Exercise requirements: In the section on high pressure, high temperature diamond synthesis, rewrite everything from "2. Description of" down to "thermodynamically stable diamond.", replacing "carbon source" with "carbon feedstock".

------ Document section

1. Field of the Invention
The present inventive subject matter relates to a system including a high pressure, high temperature apparatus. In particular, the present inventive subject matter relates to a system and a high pressure, high temperature apparatus suitable for producing synthetic diamonds.
2. Description of the Prior Art
Synthetic diamonds are manufactured by a process of applying extreme pressure (e.g., 65 kilobars) to a quantity of a carbon source disposed within a container, and heating the container under pressure to a sufficient temperature wherein the diamond is thermodynamically stable. A high pressure, high temperature apparatus is often used to apply the necessary pressure and heat to the carbon source to achieve conversion of the graphite to the more thermodynamically stable diamond.
The synthesis of diamond crystals by high pressure, high temperature processes has become well established commercially. Diamond growth in high pressure, high temperature processes occurs by the diffusion of carbon through a thin metallic film of any of a series of specific catalyst-solvent materials. Although such processes are very successfully employed for the commercial production of industrial diamond, the ultimate crystal size of such diamond growth is limited by the fact that the carbon flux across the catalyst film is established by the solubility difference between graphite and the diamond being formed. This solubility difference is generally susceptible to significant decrease over any extended period due to a decrease in pressure in the system and/or poisoning effects in the graphite being converted.

------------
------ Provided records

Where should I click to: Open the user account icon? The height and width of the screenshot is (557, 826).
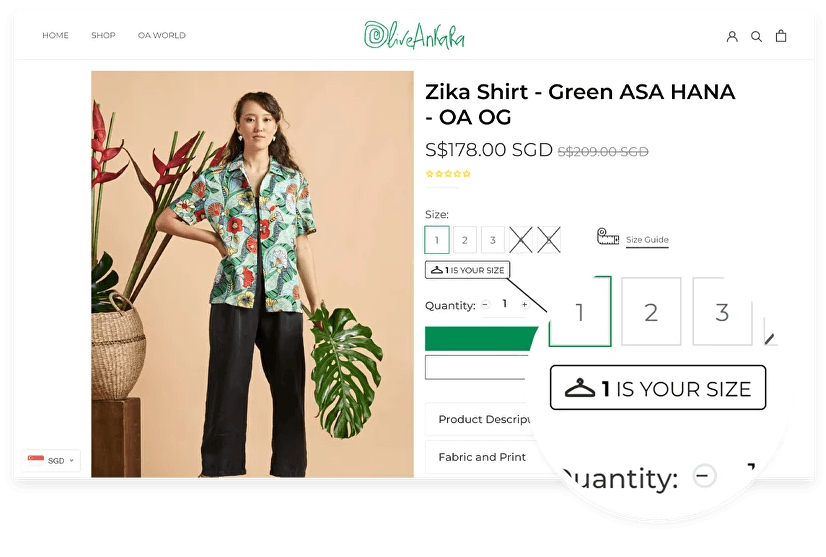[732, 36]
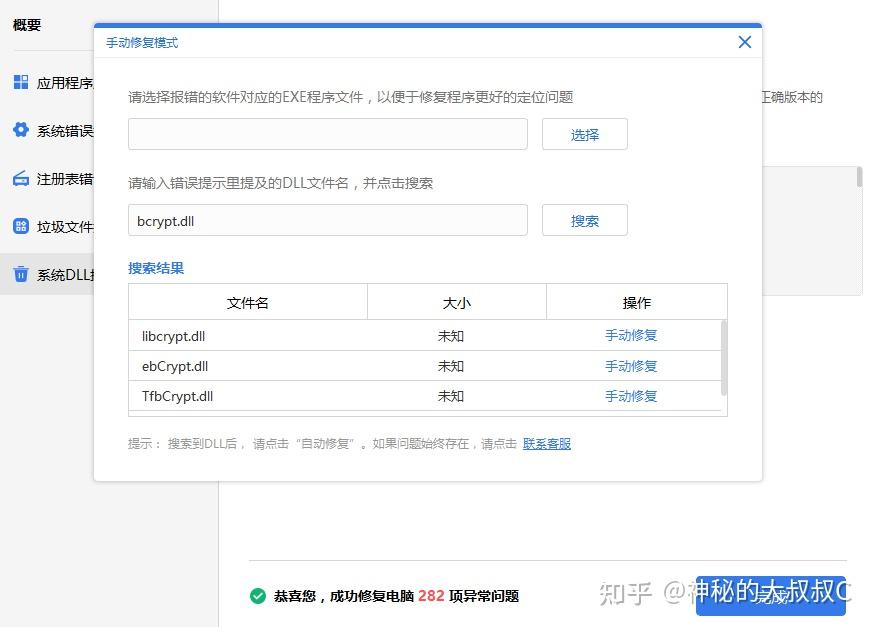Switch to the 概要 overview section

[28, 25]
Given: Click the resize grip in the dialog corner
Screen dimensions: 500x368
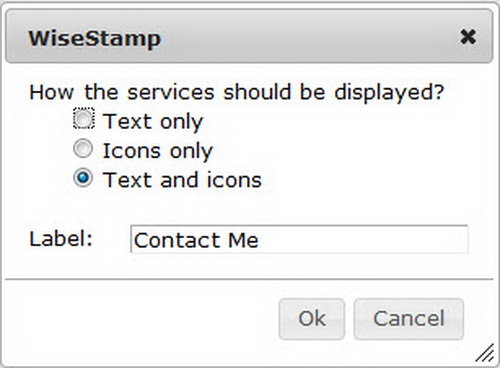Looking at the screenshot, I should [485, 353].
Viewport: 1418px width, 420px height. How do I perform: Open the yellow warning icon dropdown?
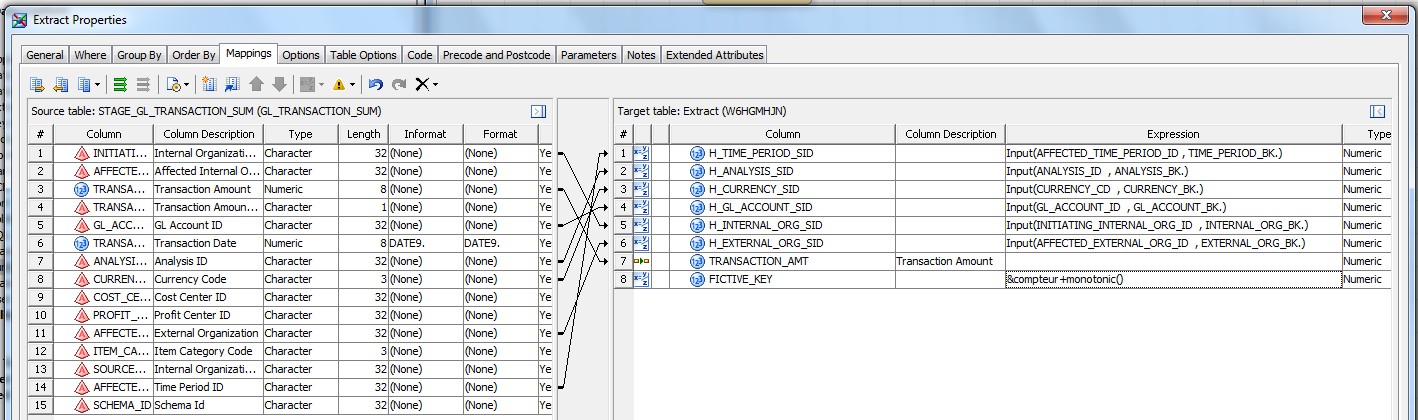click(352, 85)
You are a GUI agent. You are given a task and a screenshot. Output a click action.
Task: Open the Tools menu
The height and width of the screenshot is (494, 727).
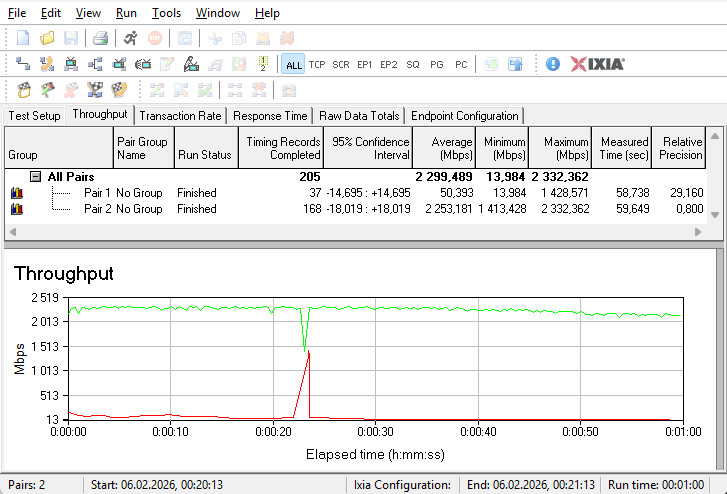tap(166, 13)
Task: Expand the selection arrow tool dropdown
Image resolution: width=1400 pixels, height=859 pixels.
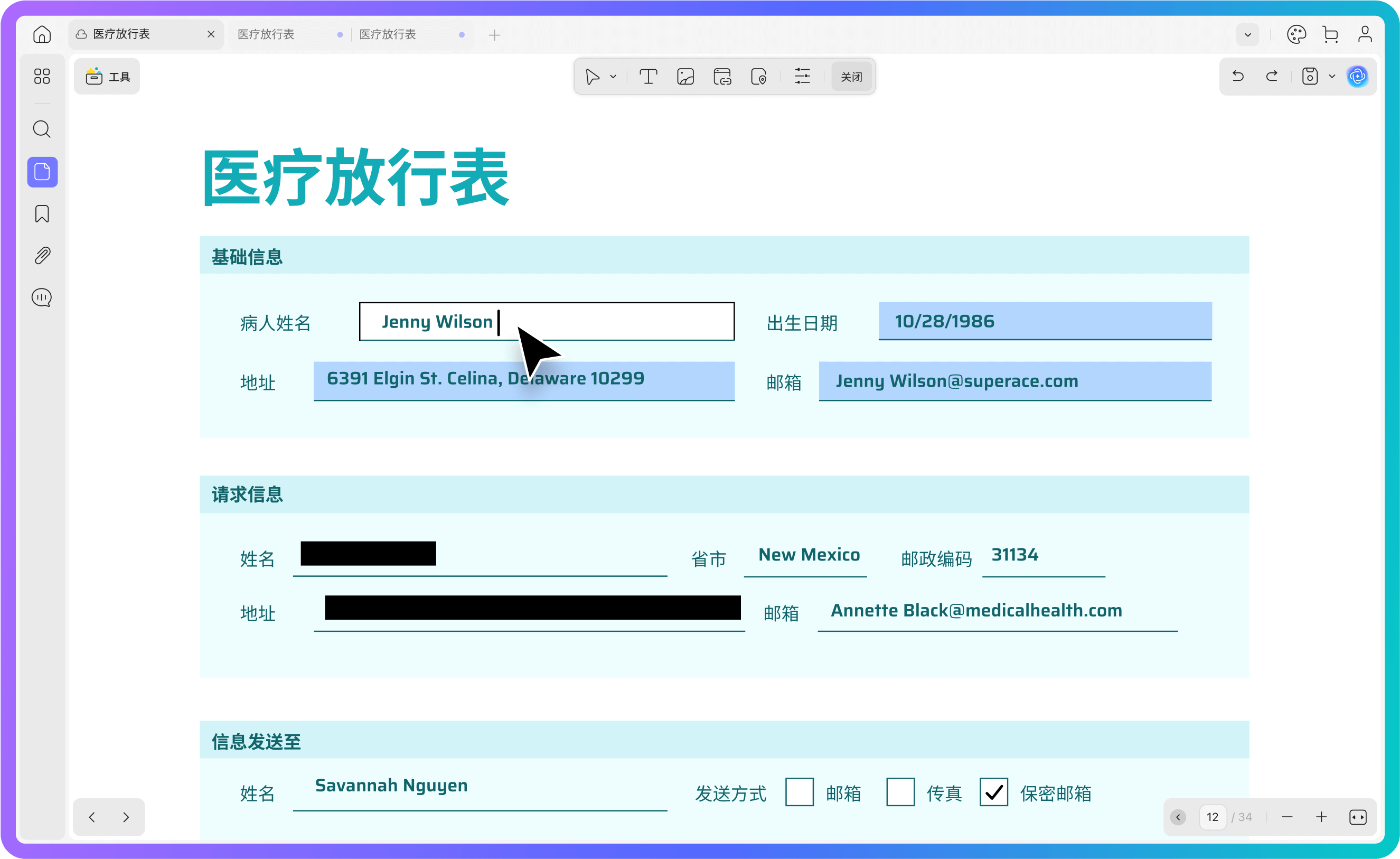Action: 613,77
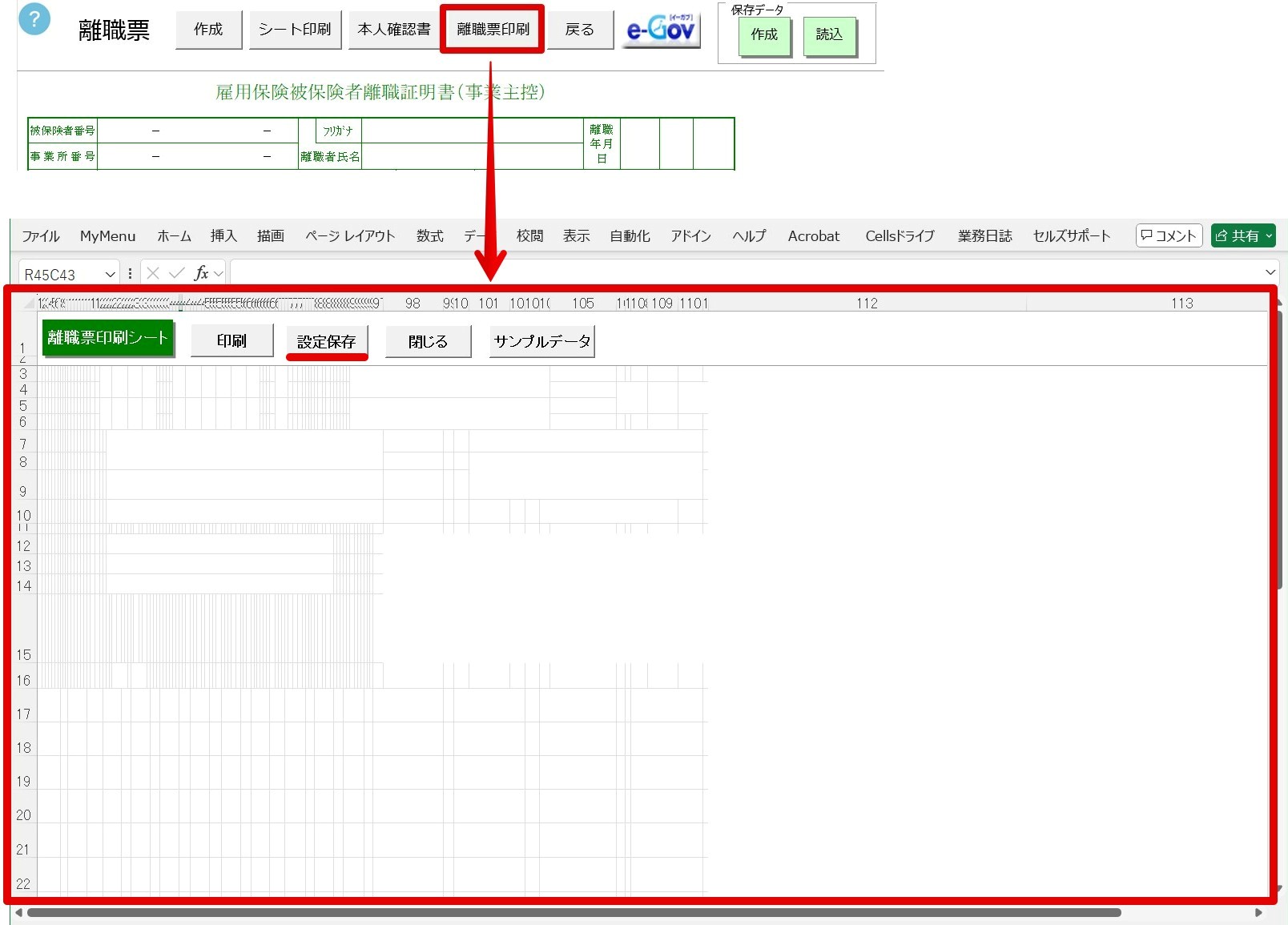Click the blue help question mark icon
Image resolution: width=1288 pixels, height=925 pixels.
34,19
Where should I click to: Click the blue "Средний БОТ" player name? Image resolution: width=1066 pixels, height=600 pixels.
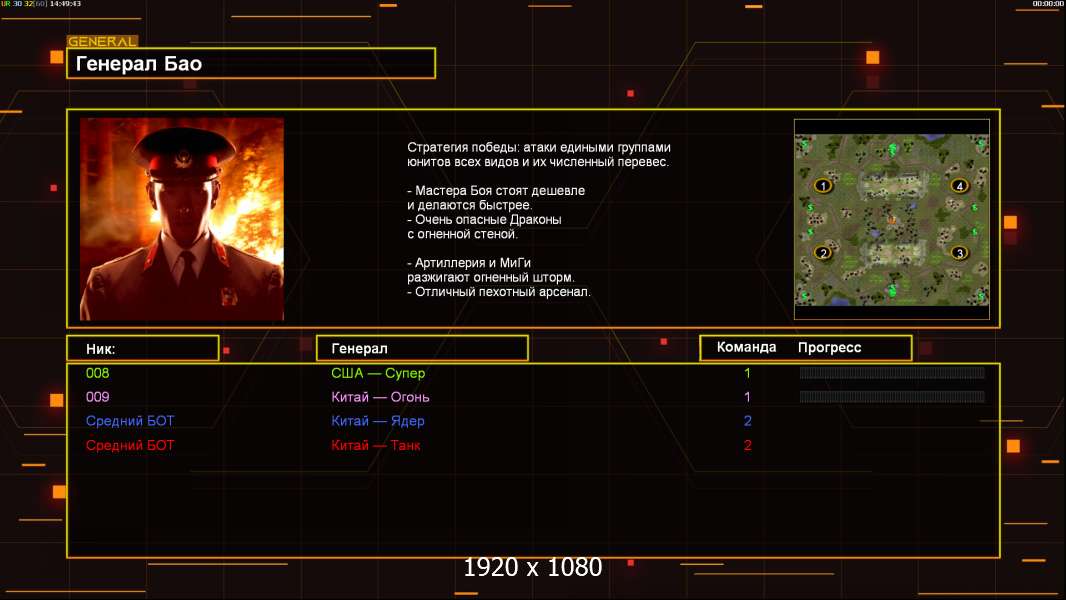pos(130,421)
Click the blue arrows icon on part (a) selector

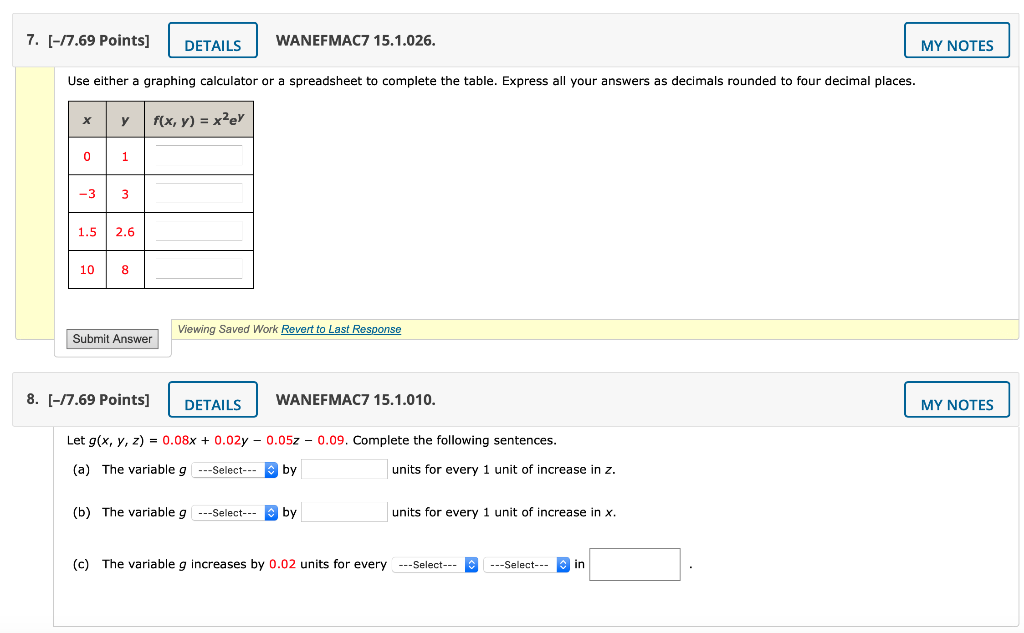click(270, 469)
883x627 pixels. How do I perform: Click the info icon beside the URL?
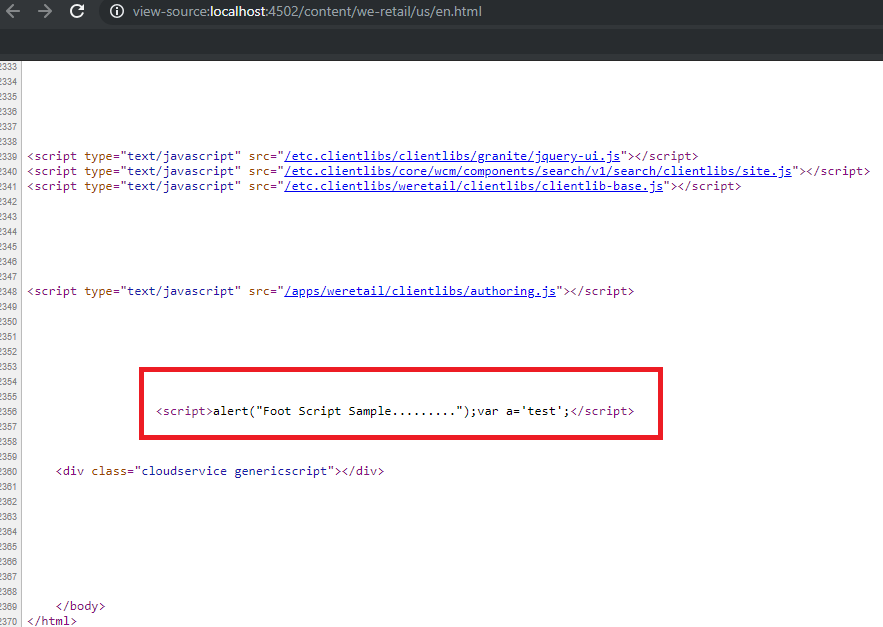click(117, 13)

------------

Result:
2. Description of the Prior Art
Synthetic diamonds are manufactured by a process of applying extreme pressure (e.g., 65 kilobars) to a quantity of a carbon feedstock disposed within a container, and heating the container under pressure to a sufficient temperature wherein the diamond is thermodynamically stable. A high pressure, high temperature apparatus is often used to apply the necessary pressure and heat to the carbon feedstock to achieve conversion of the graphite to the more thermodynamically stable diamond.